#### Given data:
•••••

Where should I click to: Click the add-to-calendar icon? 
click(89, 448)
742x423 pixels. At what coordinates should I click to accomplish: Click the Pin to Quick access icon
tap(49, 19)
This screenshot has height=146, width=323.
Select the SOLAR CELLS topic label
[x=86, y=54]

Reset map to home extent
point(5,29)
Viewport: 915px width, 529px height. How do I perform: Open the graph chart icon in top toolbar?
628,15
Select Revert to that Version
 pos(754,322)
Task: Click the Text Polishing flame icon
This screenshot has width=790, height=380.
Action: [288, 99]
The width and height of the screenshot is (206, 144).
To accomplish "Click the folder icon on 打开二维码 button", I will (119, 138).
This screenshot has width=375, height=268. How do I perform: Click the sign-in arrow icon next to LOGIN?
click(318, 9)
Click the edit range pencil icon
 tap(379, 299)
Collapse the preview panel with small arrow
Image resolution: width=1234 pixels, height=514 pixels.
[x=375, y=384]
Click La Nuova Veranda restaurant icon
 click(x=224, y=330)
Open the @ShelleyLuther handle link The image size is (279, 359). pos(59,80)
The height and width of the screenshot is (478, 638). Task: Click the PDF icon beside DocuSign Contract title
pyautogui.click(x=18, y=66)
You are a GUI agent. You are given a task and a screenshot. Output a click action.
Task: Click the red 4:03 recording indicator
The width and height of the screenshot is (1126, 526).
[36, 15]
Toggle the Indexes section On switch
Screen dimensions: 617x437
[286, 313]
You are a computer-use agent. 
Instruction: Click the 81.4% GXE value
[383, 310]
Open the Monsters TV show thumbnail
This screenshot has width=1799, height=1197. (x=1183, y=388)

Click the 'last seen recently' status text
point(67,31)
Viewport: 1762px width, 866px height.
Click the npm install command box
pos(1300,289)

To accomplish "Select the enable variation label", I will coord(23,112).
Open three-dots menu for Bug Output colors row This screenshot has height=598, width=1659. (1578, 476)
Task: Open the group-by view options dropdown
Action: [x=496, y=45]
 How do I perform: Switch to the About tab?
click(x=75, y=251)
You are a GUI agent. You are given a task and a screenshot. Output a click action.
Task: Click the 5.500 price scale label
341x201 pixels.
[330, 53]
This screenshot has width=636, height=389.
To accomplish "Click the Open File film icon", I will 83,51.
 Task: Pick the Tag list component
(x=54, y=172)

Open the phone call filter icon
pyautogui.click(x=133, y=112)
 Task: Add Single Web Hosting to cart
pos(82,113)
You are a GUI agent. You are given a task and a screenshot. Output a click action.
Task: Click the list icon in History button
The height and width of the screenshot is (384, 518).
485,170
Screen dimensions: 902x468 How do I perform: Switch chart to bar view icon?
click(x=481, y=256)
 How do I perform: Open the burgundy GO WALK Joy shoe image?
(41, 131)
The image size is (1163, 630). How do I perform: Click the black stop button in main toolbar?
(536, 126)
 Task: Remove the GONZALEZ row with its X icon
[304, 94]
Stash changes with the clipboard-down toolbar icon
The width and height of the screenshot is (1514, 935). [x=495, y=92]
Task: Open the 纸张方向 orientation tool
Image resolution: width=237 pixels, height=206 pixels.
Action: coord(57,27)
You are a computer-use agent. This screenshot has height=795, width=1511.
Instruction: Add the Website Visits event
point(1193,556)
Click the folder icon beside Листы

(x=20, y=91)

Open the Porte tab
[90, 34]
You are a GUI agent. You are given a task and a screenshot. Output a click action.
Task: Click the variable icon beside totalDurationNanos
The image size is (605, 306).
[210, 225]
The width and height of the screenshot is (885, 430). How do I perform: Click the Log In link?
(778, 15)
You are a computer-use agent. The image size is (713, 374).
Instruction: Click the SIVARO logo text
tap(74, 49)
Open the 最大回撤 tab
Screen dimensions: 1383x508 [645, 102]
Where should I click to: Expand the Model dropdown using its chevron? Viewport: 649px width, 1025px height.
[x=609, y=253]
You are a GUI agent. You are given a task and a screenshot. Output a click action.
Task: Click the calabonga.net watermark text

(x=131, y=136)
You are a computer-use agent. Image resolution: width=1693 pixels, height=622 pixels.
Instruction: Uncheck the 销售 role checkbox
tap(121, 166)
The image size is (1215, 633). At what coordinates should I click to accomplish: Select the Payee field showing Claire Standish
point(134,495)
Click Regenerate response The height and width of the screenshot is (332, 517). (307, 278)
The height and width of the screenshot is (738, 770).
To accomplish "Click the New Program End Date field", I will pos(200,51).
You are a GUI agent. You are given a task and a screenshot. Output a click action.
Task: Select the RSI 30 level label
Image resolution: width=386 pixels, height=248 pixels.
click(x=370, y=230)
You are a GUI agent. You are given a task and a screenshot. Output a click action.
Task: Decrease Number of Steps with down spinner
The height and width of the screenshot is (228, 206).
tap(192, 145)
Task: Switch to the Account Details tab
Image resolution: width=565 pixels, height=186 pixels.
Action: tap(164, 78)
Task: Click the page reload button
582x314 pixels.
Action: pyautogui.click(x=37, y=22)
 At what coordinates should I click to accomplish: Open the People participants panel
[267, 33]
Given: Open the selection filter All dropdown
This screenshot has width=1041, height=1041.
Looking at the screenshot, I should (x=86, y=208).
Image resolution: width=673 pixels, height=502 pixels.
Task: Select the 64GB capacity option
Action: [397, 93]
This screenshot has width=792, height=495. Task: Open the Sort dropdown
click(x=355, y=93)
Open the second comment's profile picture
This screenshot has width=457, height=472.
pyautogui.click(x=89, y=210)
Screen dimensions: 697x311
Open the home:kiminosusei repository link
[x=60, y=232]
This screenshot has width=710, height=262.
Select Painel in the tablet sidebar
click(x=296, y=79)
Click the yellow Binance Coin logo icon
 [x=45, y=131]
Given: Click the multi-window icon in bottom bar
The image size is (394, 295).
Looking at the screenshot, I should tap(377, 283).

•••••

#### What the exercise asks:
Reproduce the listing above exactly, in its entirety.

#### Response for this exercise:
Where should I click to: Click the add-to-calendar icon? 
click(89, 448)
742x423 pixels. At what coordinates should I click to accomplish: Click the Pin to Quick access icon
tap(49, 19)
This screenshot has height=146, width=323.
Select the SOLAR CELLS topic label
[x=86, y=54]

Reset map to home extent
point(5,29)
Viewport: 915px width, 529px height. How do I perform: Open the graph chart icon in top toolbar?
628,15
Select Revert to that Version
 pos(754,322)
Task: Click the Text Polishing flame icon
This screenshot has width=790, height=380.
Action: [288, 99]
The width and height of the screenshot is (206, 144).
To accomplish "Click the folder icon on 打开二维码 button", I will (119, 138).
This screenshot has width=375, height=268. How do I perform: Click the sign-in arrow icon next to LOGIN?
click(318, 9)
Click the edit range pencil icon
 tap(379, 299)
Collapse the preview panel with small arrow
Image resolution: width=1234 pixels, height=514 pixels.
[x=375, y=384]
Click La Nuova Veranda restaurant icon
 click(x=224, y=330)
Open the @ShelleyLuther handle link The image size is (279, 359). pos(59,80)
The height and width of the screenshot is (478, 638). Task: Click the PDF icon beside DocuSign Contract title
pyautogui.click(x=18, y=66)
You are a GUI agent. You are given a task and a screenshot. Output a click action.
Task: Click the red 4:03 recording indicator
The width and height of the screenshot is (1126, 526).
[36, 15]
Toggle the Indexes section On switch
Screen dimensions: 617x437
[286, 313]
You are a computer-use agent. 
Instruction: Click the 81.4% GXE value
[383, 310]
Open the Monsters TV show thumbnail
This screenshot has width=1799, height=1197. (x=1183, y=388)

Click the 'last seen recently' status text
point(67,31)
Viewport: 1762px width, 866px height.
Click the npm install command box
pos(1300,289)

To accomplish "Select the enable variation label", I will coord(23,112).
Open three-dots menu for Bug Output colors row This screenshot has height=598, width=1659. (1578, 476)
Task: Open the group-by view options dropdown
Action: [x=496, y=45]
 How do I perform: Switch to the About tab?
click(x=75, y=251)
You are a GUI agent. You are given a task and a screenshot. Output a click action.
Task: Click the 5.500 price scale label
341x201 pixels.
[330, 53]
This screenshot has width=636, height=389.
To accomplish "Click the Open File film icon", I will 83,51.
 Task: Pick the Tag list component
(x=54, y=172)

Open the phone call filter icon
pyautogui.click(x=133, y=112)
 Task: Add Single Web Hosting to cart
pos(82,113)
You are a GUI agent. You are given a task and a screenshot. Output a click action.
Task: Click the list icon in History button
The height and width of the screenshot is (384, 518).
485,170
Screen dimensions: 902x468 How do I perform: Switch chart to bar view icon?
click(x=481, y=256)
 How do I perform: Open the burgundy GO WALK Joy shoe image?
(41, 131)
The image size is (1163, 630). How do I perform: Click the black stop button in main toolbar?
(536, 126)
 Task: Remove the GONZALEZ row with its X icon
[304, 94]
Stash changes with the clipboard-down toolbar icon
The width and height of the screenshot is (1514, 935). [x=495, y=92]
Task: Open the 纸张方向 orientation tool
Image resolution: width=237 pixels, height=206 pixels.
Action: coord(57,27)
You are a computer-use agent. This screenshot has height=795, width=1511.
Instruction: Add the Website Visits event
point(1193,556)
Click the folder icon beside Листы

(x=20, y=91)

Open the Porte tab
[90, 34]
You are a GUI agent. You are given a task and a screenshot. Output a click action.
Task: Click the variable icon beside totalDurationNanos
The image size is (605, 306).
[210, 225]
The width and height of the screenshot is (885, 430). How do I perform: Click the Log In link?
(778, 15)
You are a computer-use agent. The image size is (713, 374).
Instruction: Click the SIVARO logo text
tap(74, 49)
Open the 最大回撤 tab
Screen dimensions: 1383x508 [645, 102]
Where should I click to: Expand the Model dropdown using its chevron? Viewport: 649px width, 1025px height.
[x=609, y=253]
You are a GUI agent. You are given a task and a screenshot. Output a click action.
Task: Click the calabonga.net watermark text

(x=131, y=136)
You are a computer-use agent. Image resolution: width=1693 pixels, height=622 pixels.
Instruction: Uncheck the 销售 role checkbox
tap(121, 166)
The image size is (1215, 633). At what coordinates should I click to accomplish: Select the Payee field showing Claire Standish
point(134,495)
Click Regenerate response The height and width of the screenshot is (332, 517). (307, 278)
The height and width of the screenshot is (738, 770).
To accomplish "Click the New Program End Date field", I will pos(200,51).
You are a GUI agent. You are given a task and a screenshot. Output a click action.
Task: Select the RSI 30 level label
Image resolution: width=386 pixels, height=248 pixels.
click(x=370, y=230)
You are a GUI agent. You are given a task and a screenshot. Output a click action.
Task: Decrease Number of Steps with down spinner
The height and width of the screenshot is (228, 206).
tap(192, 145)
Task: Switch to the Account Details tab
Image resolution: width=565 pixels, height=186 pixels.
Action: tap(164, 78)
Task: Click the page reload button
582x314 pixels.
Action: pyautogui.click(x=37, y=22)
 At what coordinates should I click to accomplish: Open the People participants panel
[267, 33]
Given: Open the selection filter All dropdown
This screenshot has width=1041, height=1041.
Looking at the screenshot, I should (x=86, y=208).
Image resolution: width=673 pixels, height=502 pixels.
Task: Select the 64GB capacity option
Action: [397, 93]
This screenshot has width=792, height=495. Task: Open the Sort dropdown
click(x=355, y=93)
Open the second comment's profile picture
This screenshot has width=457, height=472.
pyautogui.click(x=89, y=210)
Screen dimensions: 697x311
Open the home:kiminosusei repository link
[x=60, y=232]
This screenshot has width=710, height=262.
Select Painel in the tablet sidebar
click(x=296, y=79)
Click the yellow Binance Coin logo icon
 [x=45, y=131]
Given: Click the multi-window icon in bottom bar
The image size is (394, 295).
Looking at the screenshot, I should tap(377, 283).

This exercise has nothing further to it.